In the lawsuit, OpenAI and Microsoft were accused of copyright infringement, unfair competition and tarnishing the newspapers’ reputations.
Alden Global Capital owns The New York Daily News, The Chicago Tribune, The Orlando Sentinel, The Sun Sentinel of Florida, The San Jose Mercury News, The Denver Post, The Orange County Register, The St. Paul Pioneer Press and more. It owns them through subsidiaries of Alden MediaNews Group and Tribune Publishing.
In the court filings, the publishers claim that the commercial success of OpenAI is built on copyright infringement. The content that the newspapers were publishing was copyrighted and, in some cases, existed behind a paywall that OpenAI bypassed in order to train its algorithm.
The complaint states that chatbots obtained excerpts from newspaper articles, and sometimes even the whole article, quoting and showing content originally protected by a paywall on the newspapers’ website. In doing so, they reduced the need for people to subscribe to the newspapers to access the content.
The suit claimed that, since OpenAI and Microsoft paid for the technology required to house their AI models, they should be paying for the data required to develop their algorithms, too.
“…Defendants contend that they can fuel the creation and operation of these products with the Publishers’ content without permission and without paying for the privilege,” it said. “They are wrong on both counts, as this lawsuit will prove.”
Local newspapers are already at a high disadvantage, the suit noted, following the development of the internet and the subsequent “siphoning of advertisement revenue.” Allowing OpenAI to scrape newspaper data and showing it to chatbot users for free hurts newspapers’ abilities to sustain their business, it said.

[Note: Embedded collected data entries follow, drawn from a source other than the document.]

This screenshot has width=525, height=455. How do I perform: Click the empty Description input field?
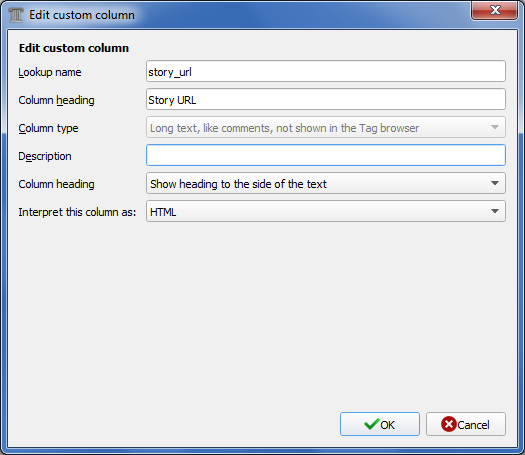tap(325, 155)
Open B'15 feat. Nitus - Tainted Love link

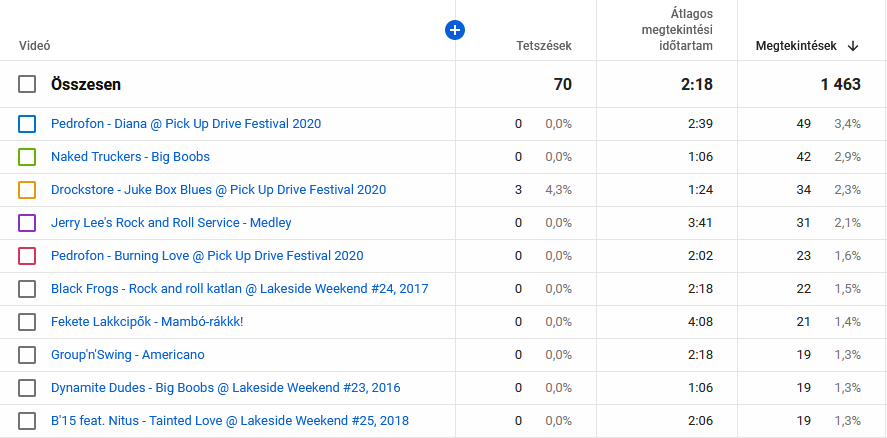(x=229, y=421)
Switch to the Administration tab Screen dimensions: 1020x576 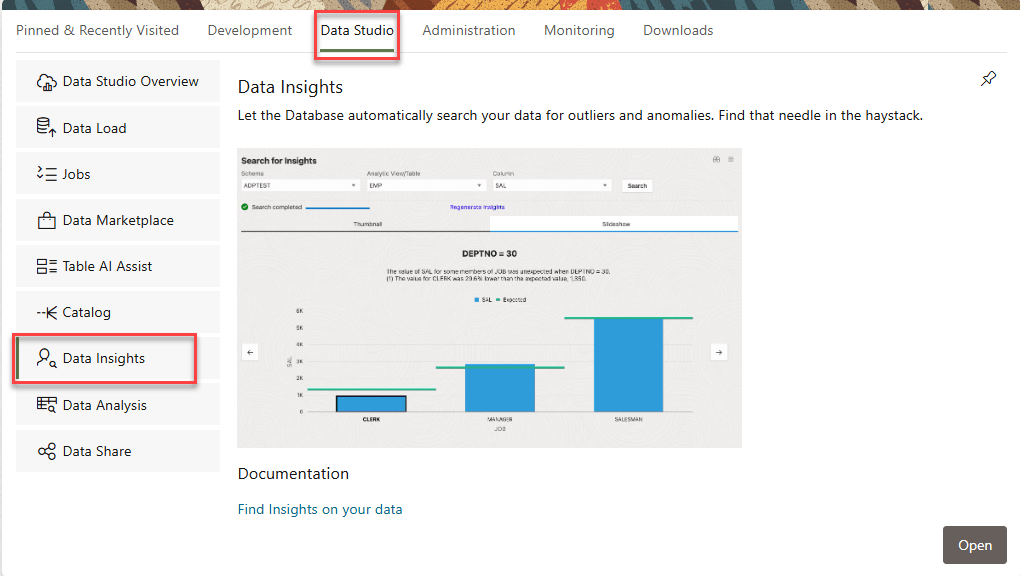pos(468,30)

OpenAI previously stated that, without copyrighted content, it would be “impossible” to grow its chatbot. Recent investigations from The New York Times — which also sued OpenAI in a separate filing — found that OpenAI went as far as transcribing YouTube videos into text to train ChatGPT after running out of written content by late 2021.
The lawsuit also outlines the importance of publishers’ content in training AI Chatbots. Older OpenAI statements show higher-quality datasets were sampled “more frequently.” Alden claimed that publishers’ works are more strongly vetted and would be considered higher quality for training the algorithm.

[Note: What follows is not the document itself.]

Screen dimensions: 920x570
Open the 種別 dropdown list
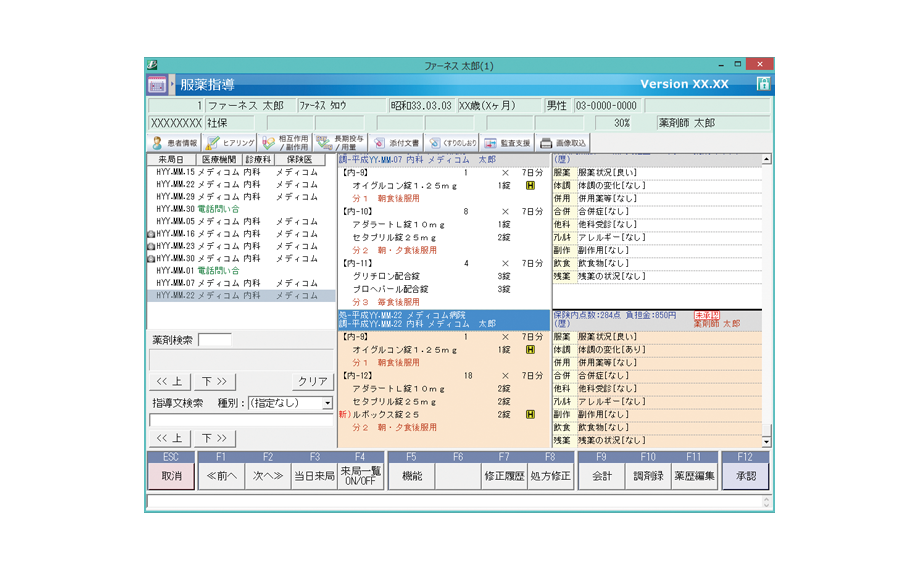(327, 404)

In December 2023, The Times sued OpenAI and Microsoft for allegedly using copyrighted articles and becoming competition with the paper as a news resource. Microsoft successfully got some parts of this case dismissed.

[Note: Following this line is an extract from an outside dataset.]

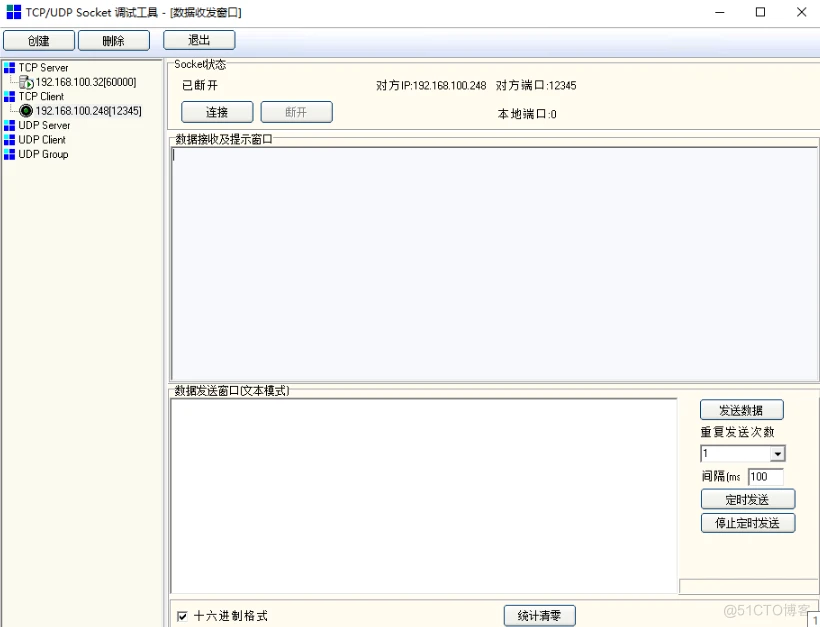
Task: Start timed sending with 定时发送 button
Action: (747, 499)
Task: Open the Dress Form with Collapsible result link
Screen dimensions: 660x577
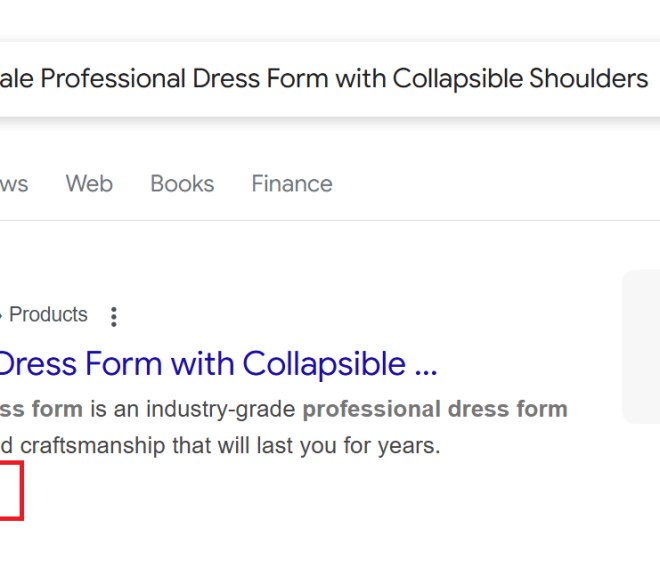Action: 218,364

In the December 2023 lawsuit, the potential harm to The Times brand comes from AI hallucinations. This happens when AI creates false information and says it comes from the wrong source. For example, Bing Chat said that they used The Times article for “the 15 most heart-healthy foods” article, out of which 12 were not mentioned in the New York Times article.
OpenAI has existing deals with the Associated Press, which owns Business Insider and Politico, as well as The Financial Times that allow them to license news content from the publishers to train their AI bots. It is unclear what the terms of those deals with OpenAI are exactly.
The Times does recognize the benefit of generative AI to the public. In an emailed statement, it said that The Times “recognizes the power and potential of GenAI for the public and for journalism,” but believes journalism should not be used for commercial gain without getting journalists paid.
The argument behind the lawsuit centers around who gets to benefit from the journalistic work of hundreds of writers. Alden newspapers argue that, without the proper payment to journalists for their work, it will be impossible to sustain the production of content that chatbots and people rely on.